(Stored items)
○ ○ ○ ○

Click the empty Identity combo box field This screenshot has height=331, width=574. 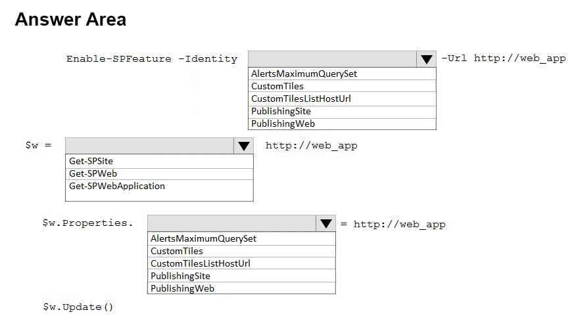click(332, 59)
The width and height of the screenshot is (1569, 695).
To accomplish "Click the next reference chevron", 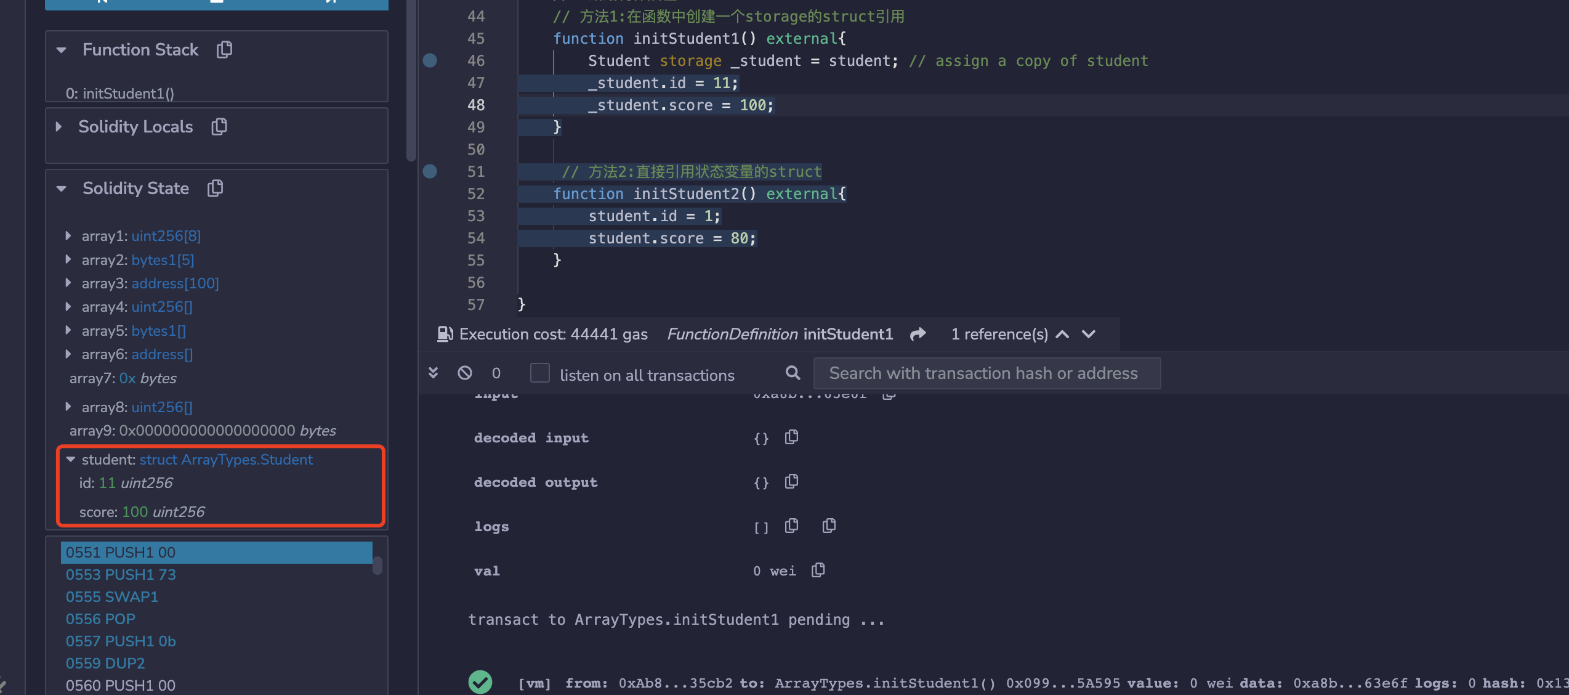I will pyautogui.click(x=1087, y=334).
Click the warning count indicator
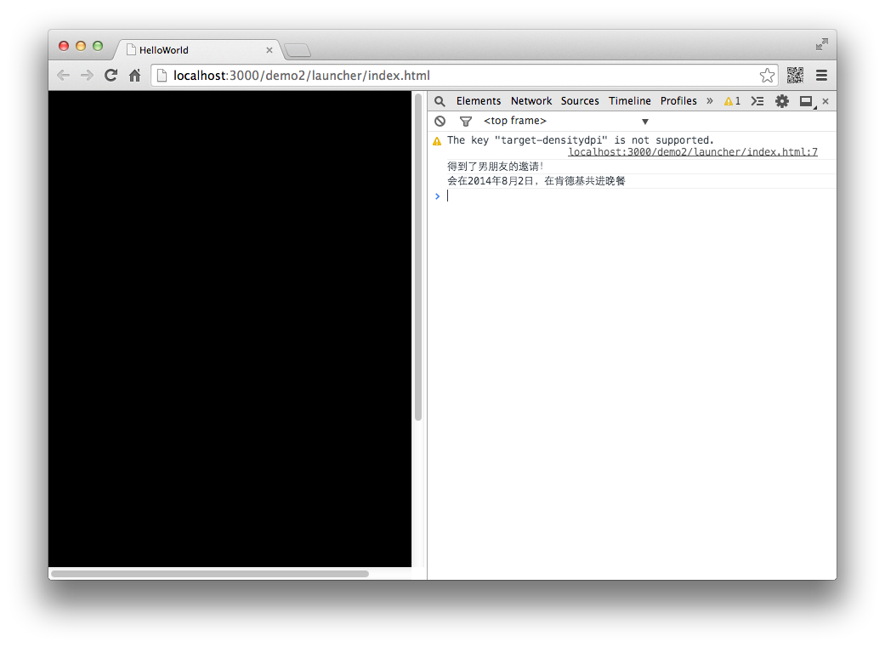The height and width of the screenshot is (647, 885). click(x=732, y=101)
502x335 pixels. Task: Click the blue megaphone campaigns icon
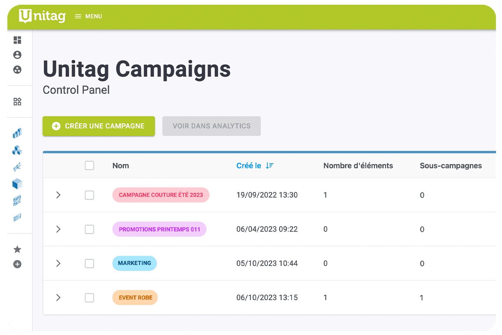17,167
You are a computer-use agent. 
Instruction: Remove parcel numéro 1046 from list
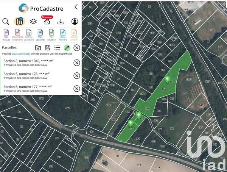[x=76, y=63]
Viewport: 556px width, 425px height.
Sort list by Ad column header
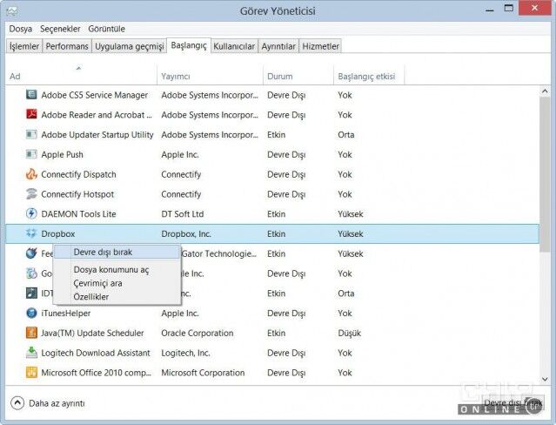[15, 77]
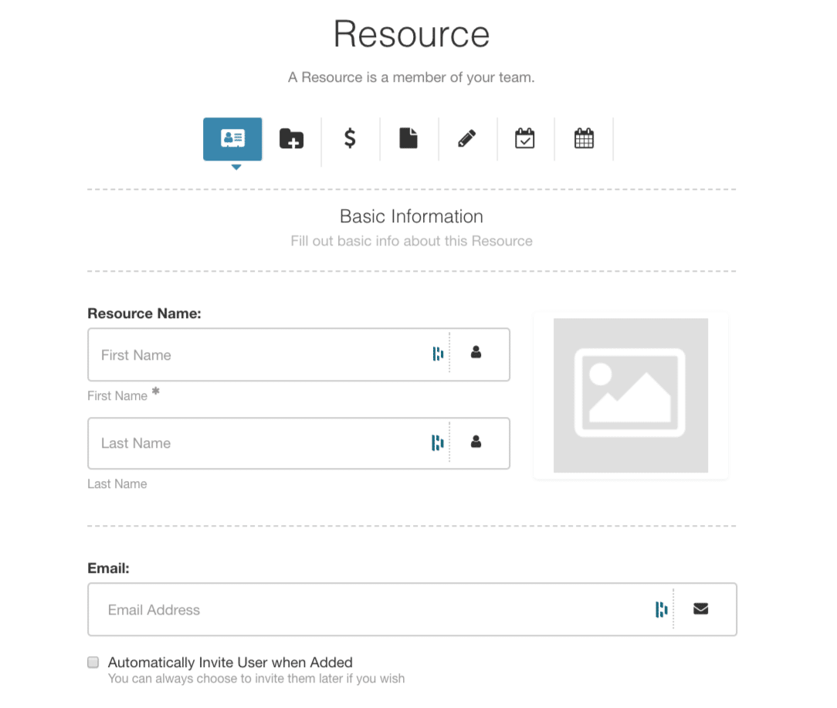
Task: Open the dollar sign rates section icon
Action: tap(350, 138)
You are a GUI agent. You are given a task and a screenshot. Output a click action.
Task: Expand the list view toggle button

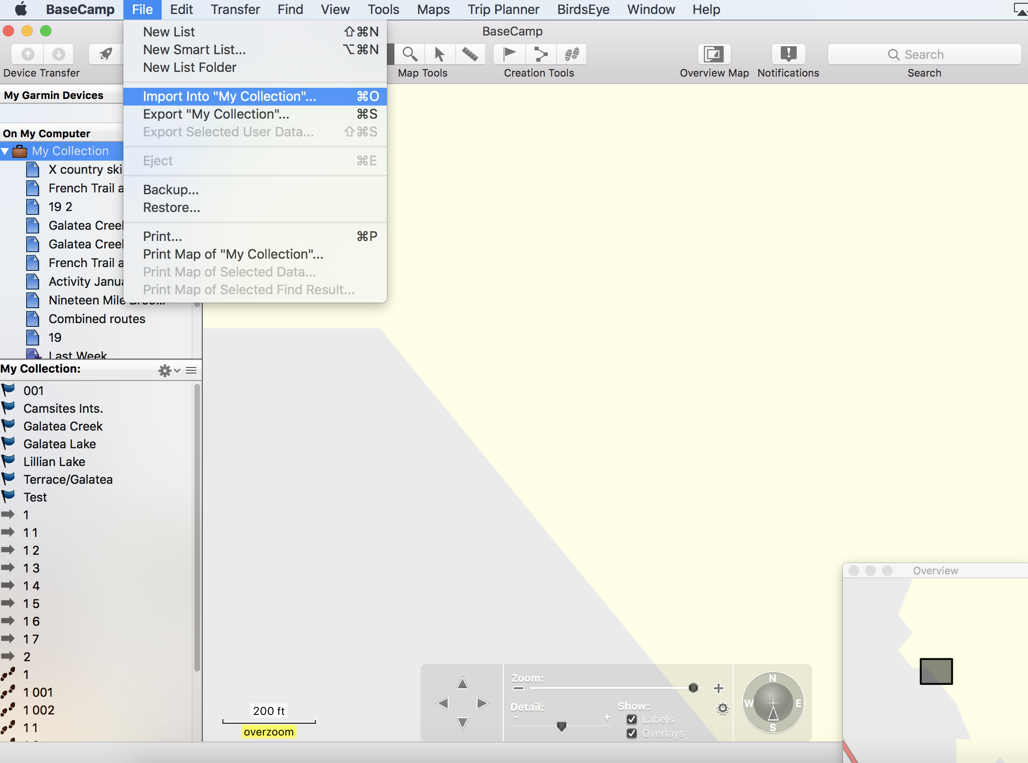click(191, 369)
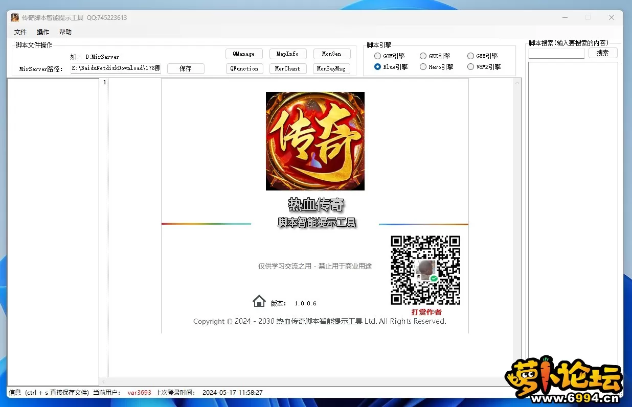Click the 传奇 game logo image
The height and width of the screenshot is (407, 632).
(x=315, y=141)
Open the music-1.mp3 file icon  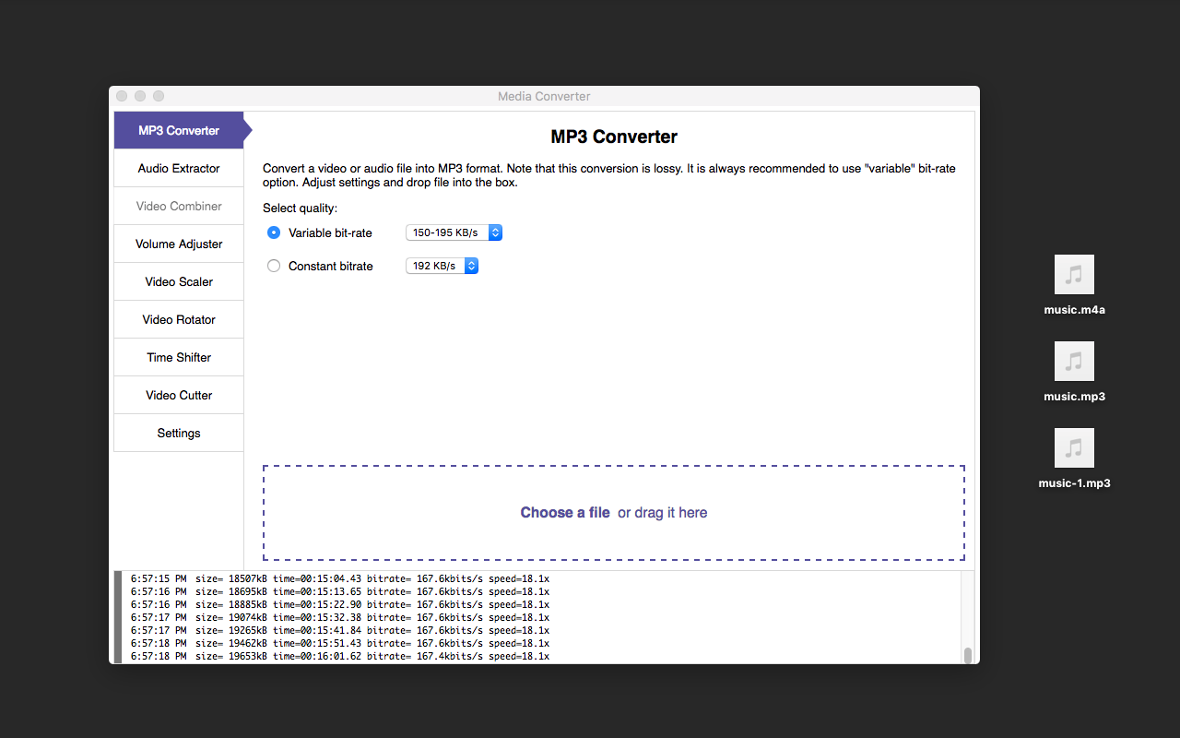1074,447
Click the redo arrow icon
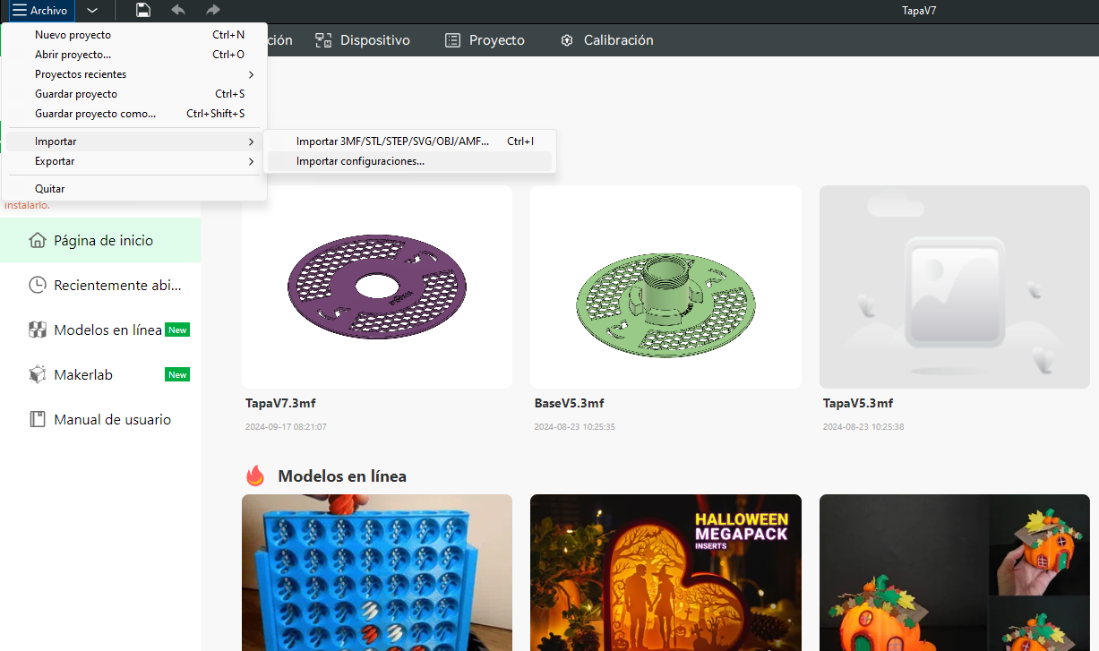Screen dimensions: 1099x651 (x=212, y=10)
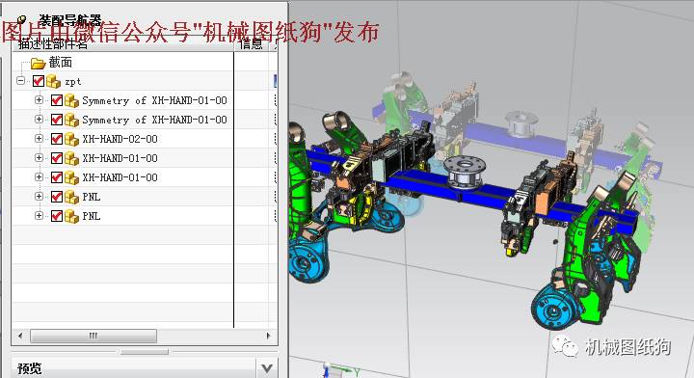Select the second XH-HAND-01-00 tree item
The height and width of the screenshot is (378, 694).
tap(120, 177)
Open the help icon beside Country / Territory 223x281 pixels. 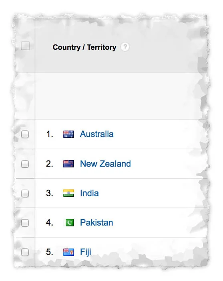pos(125,47)
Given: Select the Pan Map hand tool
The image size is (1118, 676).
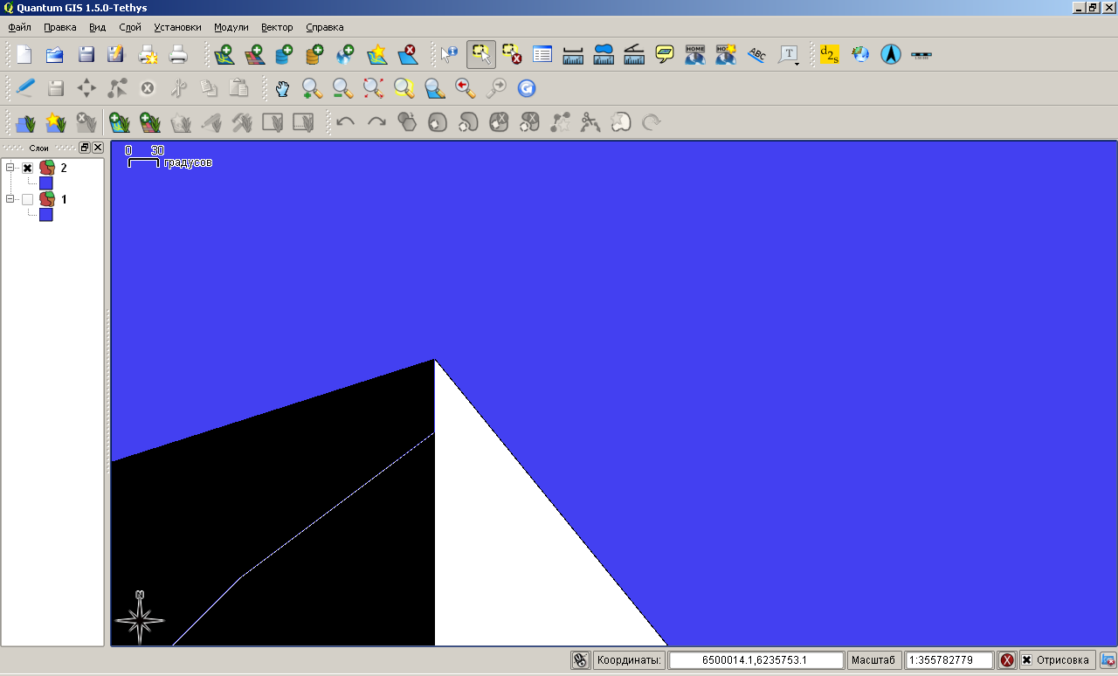Looking at the screenshot, I should coord(282,88).
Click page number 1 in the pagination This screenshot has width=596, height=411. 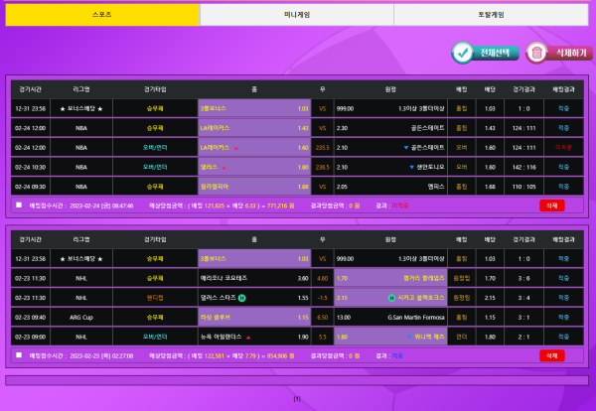[296, 399]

○ ○ ○ ○

PROMPT
Look through the records above for the string "agent", then copy every line that has it.

WRITTEN ANSWER
You are a computer-use agent. 
You are a GUI agent. You are given a task and a screenshot. Output a click action.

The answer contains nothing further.